◆ **PROBLEM TO SOLVE**:
Output only the lines from the line holding "This screenshot has height=678, width=1200." through the close of the records, exactly as they appear, with all pictures omitted.

◆ **THE RECORDS**:
= = = =
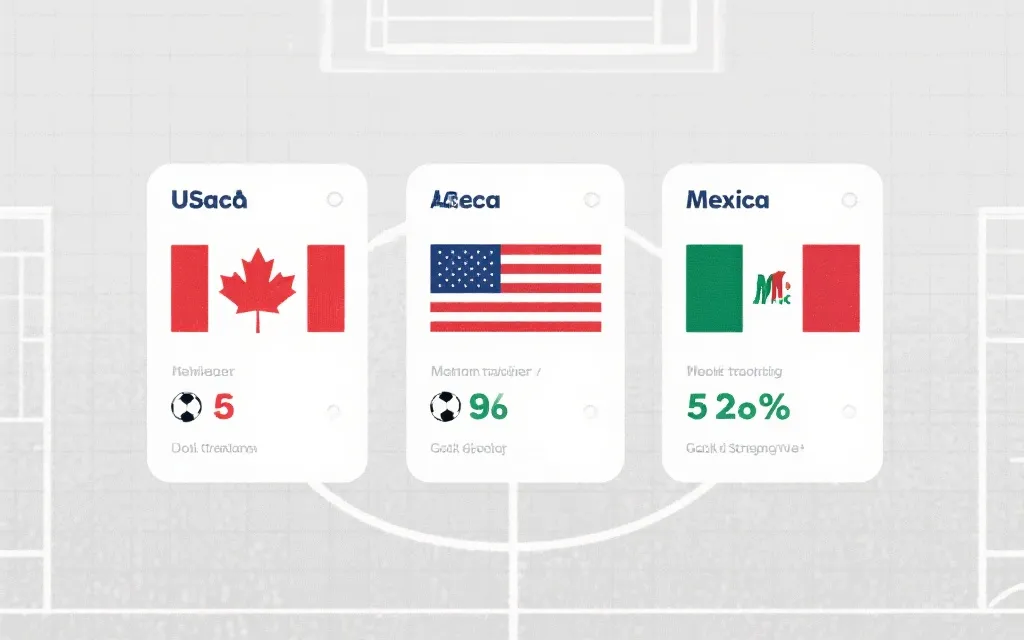Screen dimensions: 1024x640
Task: Click the emblem in the Mexican flag center
Action: (773, 290)
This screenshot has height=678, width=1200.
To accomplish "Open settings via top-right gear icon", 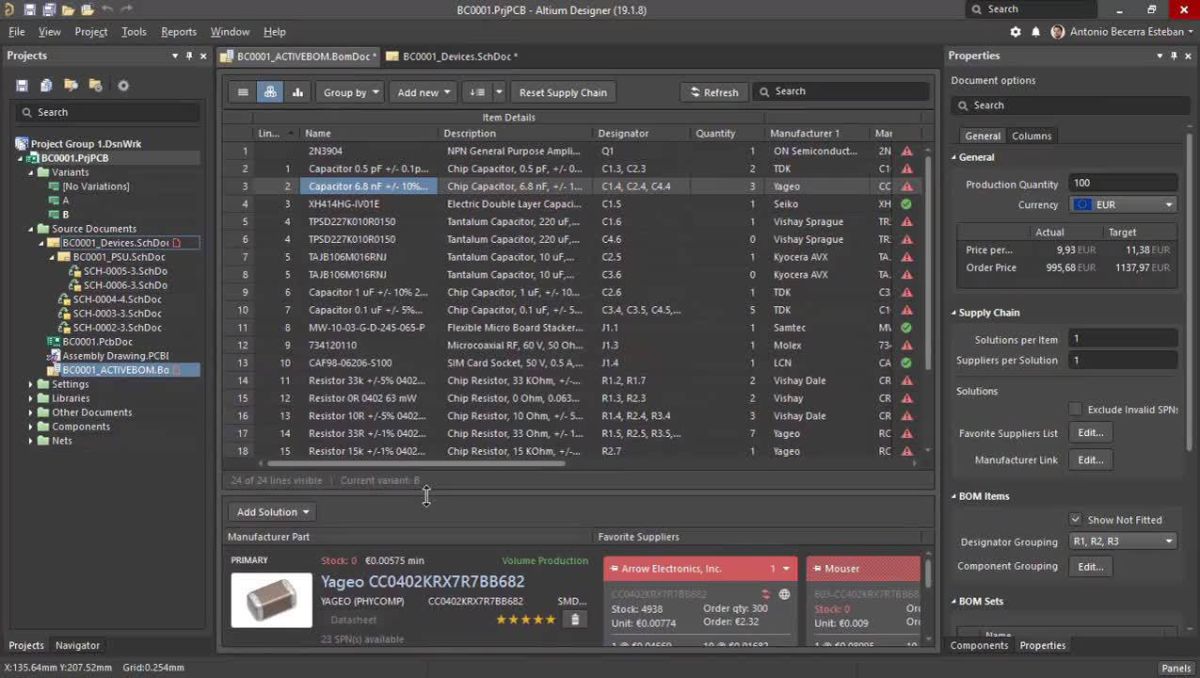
= = = =
◆ **SOLUTION**:
This screenshot has height=678, width=1200.
To accomplish "Open settings via top-right gear icon", 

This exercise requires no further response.